____ Textauszug

Filmtitel: Fahrstuhl zum Schafott
Originaltitel: Ascenseur pour l’échafaud
Produktionsjahr/-land: Frankreich 1958
Drehbuch: Roger Nimier, Louis Malle
Regie: Louis Malle
Besetzung: Jeanne Moreau (Florence Carala), Maurice Ronet (Julien Tavernier), Georges Poujouly (Louis), Yori Bertin (Veronique), Jean Wall (Simon Carala), Gérard Darrieu (Maurice), Iván Petrovich (Horst Becker), Elga Andersen (Madame Becker), Lino Ventura (Inspektor Cherier)
Handlung: Julien und Florence sind ein Liebespaar. Doch Florence ist mit dem deutlich älteren Unternehmer Simon Carala liiert, in dessen Unternehmen Julien angestellt ist. Eines Tages beschließen beide einen Mordplan, um sich Simon und damit aller Barrieren zu entledigen. Julien führt den Mordplan aus, von dem er glaubt, das er perfekt ist. Über den Balkon des Hochhauses klettert er nach Büroschluß zu Carala hoch, um ihn zu erschiessen. Ein Alibi verschafft er sich, in dem er seiner ebenfalls noch anwesenden Sekretärin vormacht, das er zu tun hat und nicht gestört werden möchte. Alles scheint gut zu laufen.

________
____ Ausgelesene Daten

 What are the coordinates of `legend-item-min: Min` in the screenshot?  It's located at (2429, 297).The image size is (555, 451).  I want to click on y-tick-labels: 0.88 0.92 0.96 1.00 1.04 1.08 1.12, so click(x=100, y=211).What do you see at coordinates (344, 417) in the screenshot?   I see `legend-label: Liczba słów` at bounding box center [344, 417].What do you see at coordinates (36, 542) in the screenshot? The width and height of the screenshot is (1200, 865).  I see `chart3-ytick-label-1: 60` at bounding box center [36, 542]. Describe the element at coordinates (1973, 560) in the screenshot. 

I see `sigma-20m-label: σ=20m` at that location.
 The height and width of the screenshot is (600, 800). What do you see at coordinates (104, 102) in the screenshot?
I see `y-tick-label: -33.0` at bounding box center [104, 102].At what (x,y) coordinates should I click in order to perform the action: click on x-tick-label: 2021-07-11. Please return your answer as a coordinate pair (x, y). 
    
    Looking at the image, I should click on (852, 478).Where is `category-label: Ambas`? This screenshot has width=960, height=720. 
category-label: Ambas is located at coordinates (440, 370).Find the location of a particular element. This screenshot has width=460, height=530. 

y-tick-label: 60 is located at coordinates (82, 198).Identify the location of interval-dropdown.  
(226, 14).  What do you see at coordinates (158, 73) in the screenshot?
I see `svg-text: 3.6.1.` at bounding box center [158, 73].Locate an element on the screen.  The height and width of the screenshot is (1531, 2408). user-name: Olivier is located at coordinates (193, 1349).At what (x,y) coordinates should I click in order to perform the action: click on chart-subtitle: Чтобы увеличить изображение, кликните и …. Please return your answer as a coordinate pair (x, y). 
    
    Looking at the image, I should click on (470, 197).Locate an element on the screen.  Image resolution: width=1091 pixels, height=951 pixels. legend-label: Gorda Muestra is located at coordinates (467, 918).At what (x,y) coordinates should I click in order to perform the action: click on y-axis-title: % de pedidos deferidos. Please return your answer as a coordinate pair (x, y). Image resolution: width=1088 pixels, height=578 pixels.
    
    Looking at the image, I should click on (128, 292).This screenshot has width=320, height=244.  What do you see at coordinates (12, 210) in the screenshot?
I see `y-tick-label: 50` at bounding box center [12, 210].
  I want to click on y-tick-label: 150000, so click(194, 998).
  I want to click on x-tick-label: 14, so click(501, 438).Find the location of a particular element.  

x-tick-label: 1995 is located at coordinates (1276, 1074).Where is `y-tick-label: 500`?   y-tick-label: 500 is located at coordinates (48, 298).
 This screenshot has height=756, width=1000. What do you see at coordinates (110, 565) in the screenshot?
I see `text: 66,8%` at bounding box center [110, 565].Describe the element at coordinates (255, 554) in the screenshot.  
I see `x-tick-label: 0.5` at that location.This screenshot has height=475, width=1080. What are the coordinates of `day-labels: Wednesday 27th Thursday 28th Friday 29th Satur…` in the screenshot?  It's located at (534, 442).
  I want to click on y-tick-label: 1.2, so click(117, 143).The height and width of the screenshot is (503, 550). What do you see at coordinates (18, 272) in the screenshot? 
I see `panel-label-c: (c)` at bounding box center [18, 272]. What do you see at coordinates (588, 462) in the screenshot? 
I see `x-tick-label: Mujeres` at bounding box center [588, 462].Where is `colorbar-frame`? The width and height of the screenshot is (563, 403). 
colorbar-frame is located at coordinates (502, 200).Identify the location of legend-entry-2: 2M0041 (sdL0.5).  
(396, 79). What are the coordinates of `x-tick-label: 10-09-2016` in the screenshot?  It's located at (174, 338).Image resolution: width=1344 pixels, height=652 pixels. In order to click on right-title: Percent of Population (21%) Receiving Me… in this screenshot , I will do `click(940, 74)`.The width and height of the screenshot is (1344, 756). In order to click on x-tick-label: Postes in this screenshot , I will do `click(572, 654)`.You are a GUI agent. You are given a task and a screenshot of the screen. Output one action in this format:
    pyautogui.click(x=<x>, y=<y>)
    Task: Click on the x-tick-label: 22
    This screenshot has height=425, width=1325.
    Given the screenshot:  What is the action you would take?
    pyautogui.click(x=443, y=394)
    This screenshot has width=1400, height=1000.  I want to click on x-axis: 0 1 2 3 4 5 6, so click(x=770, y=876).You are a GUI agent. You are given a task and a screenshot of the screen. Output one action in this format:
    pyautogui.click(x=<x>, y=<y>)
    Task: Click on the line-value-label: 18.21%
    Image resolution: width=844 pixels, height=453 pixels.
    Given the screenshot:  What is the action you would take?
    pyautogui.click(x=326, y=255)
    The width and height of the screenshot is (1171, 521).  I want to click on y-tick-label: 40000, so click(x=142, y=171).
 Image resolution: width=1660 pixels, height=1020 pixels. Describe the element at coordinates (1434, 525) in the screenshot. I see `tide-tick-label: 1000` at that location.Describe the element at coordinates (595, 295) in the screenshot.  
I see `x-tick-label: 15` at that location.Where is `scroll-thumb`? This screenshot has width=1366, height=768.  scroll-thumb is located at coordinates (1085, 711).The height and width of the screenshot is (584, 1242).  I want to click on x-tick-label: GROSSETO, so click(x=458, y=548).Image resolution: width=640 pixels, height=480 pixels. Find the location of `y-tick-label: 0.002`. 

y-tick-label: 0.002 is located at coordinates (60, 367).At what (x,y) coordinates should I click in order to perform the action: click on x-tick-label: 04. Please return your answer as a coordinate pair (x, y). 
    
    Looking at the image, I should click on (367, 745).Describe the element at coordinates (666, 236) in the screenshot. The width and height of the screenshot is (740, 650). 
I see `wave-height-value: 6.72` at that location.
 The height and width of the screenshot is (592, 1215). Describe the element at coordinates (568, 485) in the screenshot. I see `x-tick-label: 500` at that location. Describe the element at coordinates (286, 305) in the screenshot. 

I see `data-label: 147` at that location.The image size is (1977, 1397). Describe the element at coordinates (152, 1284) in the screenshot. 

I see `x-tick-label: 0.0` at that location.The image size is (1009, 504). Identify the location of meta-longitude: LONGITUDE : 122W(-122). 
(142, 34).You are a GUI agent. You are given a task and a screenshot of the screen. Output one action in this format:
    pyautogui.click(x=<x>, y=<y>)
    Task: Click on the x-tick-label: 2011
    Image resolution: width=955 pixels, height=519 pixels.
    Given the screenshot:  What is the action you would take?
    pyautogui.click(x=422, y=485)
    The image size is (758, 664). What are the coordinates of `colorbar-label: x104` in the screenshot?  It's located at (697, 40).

________

(Aufgaben)
A. Welche Figuren werden im Abschnitt „Handlung“ des Textauszugs über den Film Fahrstuhl zum Schafott mit Namen genannt? Zähle sie alle auf.
B. Schreib die Inhaltsangabe zum Film Fahrstuhl zum Schafott nach ihrem letzten Satz weiter.
Das Material wird hier nicht gebraucht.

(Lösungen)
A. Julien, Florence, Simon Carala

B.
Doch als Julien gerade mit dem Auto nach Hause zur bereits sehnsüchtig wartenden Florence fahren will, bemerkt er seinen Fehler! Mit dem Seil, das er zum klettern in die höhere Etage benutzt hat, hat er eine allzu deutliche Spur hinterlassen. Er muß also nochmal zurück. Doch gerade als er im Fahrstuhl den Weg nach oben fährt, schaltet der Hausmeister die Stromzufuhr ab. Julien bleibt stecken. Währenddessen wird sein Auto von einem jungen Liebespaar geklaut, welches sich als Herr und Frau Tavernier ausgeben. Florence hält es bald nicht mehr aus. Ziellos irrt sie durch das Pariser Nachtleben, auf der Suche nach Julien.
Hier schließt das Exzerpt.